● **What you will do**:
Please return every line from the entries that has the string "computer" in it.

● **Dataset records**:
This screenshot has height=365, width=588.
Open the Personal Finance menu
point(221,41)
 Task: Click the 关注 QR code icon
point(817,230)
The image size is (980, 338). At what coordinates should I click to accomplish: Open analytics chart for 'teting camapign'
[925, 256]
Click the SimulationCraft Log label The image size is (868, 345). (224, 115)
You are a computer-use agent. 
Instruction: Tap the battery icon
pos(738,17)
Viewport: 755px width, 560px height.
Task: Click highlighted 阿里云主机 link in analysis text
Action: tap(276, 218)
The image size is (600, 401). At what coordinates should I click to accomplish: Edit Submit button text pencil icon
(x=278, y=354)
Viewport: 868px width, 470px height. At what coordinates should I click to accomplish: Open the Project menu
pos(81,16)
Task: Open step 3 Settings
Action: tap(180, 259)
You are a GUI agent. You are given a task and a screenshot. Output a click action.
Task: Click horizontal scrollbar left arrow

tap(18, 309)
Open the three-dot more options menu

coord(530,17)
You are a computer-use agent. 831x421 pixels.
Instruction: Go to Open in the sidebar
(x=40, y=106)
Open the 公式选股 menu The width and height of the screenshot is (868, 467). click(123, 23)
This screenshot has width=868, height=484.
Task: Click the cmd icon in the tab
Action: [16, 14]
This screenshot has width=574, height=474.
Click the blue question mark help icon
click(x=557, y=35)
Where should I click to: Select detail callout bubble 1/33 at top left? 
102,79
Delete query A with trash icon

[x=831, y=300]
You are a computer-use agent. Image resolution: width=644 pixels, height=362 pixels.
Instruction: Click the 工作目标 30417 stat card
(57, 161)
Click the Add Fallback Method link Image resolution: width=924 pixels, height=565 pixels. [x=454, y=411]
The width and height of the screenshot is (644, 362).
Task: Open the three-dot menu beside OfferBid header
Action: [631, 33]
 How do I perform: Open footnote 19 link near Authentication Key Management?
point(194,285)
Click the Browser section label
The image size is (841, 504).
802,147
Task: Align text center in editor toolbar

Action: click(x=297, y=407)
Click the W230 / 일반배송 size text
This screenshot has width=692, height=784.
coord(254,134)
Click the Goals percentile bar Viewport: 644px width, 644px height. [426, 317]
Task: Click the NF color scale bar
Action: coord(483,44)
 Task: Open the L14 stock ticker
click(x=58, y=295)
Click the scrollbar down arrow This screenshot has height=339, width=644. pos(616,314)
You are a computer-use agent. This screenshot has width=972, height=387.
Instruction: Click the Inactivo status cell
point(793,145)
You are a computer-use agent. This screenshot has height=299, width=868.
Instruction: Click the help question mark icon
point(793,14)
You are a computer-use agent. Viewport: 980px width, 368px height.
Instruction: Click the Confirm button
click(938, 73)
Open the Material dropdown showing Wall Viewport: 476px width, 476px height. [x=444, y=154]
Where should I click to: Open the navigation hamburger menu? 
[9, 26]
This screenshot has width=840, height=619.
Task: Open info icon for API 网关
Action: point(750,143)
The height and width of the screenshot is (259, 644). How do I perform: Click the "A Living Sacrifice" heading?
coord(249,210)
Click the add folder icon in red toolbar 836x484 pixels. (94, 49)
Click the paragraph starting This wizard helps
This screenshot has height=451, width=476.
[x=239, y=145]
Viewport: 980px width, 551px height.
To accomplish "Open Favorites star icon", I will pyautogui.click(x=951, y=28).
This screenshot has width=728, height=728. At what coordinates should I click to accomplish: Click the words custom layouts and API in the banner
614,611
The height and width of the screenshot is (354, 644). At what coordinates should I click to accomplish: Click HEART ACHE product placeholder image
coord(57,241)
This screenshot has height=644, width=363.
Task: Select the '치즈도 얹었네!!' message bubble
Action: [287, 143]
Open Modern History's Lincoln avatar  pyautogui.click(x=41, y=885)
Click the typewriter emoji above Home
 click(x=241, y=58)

● **Written solution**:
You are a computer-use agent. 
You are a computer-use agent. 831x421 pixels.
You are a computer-use agent. Image resolution: width=644 pixels, height=362 pixels.
You are a computer-use agent. This screenshot has width=972, height=387.
You are a computer-use agent. This screenshot has height=299, width=868.
You are a computer-use agent. Viewport: 980px width, 368px height.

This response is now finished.